* _What is being asked_
Count the lines of the data below that include the string "computer", and provide nothing but the result.

* _Supplied entries_
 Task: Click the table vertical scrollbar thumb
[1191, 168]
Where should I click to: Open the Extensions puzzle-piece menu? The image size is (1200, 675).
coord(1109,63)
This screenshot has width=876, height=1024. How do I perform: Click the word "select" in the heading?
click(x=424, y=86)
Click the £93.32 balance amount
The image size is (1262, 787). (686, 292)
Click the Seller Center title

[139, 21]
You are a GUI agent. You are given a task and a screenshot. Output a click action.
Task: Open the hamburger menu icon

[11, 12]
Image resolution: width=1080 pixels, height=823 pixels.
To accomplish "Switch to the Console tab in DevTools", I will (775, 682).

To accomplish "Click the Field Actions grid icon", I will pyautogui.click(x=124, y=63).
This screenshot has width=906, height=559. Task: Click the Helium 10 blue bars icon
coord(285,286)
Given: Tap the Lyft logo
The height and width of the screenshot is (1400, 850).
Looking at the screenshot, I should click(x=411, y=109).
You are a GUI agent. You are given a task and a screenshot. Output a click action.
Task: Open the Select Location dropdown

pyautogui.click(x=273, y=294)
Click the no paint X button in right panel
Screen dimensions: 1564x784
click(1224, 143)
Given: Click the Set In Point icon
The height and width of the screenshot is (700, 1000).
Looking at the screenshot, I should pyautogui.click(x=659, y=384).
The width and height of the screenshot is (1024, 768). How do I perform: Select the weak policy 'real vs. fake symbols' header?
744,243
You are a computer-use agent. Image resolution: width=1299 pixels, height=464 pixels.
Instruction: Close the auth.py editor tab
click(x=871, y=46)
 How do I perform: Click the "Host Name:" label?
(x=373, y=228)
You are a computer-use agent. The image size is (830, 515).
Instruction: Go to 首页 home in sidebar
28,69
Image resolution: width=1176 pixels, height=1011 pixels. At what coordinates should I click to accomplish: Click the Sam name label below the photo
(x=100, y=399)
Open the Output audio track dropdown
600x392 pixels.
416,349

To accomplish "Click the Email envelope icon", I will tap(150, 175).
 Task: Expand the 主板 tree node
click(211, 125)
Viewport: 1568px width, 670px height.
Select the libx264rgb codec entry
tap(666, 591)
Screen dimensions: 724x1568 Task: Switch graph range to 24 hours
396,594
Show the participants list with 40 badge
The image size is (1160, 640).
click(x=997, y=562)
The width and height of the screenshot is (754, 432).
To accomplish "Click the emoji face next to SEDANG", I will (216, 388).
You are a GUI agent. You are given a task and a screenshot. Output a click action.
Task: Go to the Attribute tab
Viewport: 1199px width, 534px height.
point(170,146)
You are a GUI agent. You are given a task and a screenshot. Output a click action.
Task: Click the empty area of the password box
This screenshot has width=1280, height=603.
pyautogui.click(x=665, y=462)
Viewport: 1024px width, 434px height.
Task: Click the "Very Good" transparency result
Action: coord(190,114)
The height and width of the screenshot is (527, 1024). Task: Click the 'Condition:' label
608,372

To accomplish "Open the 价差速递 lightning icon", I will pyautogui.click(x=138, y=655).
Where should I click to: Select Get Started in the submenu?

* _Task solution_
2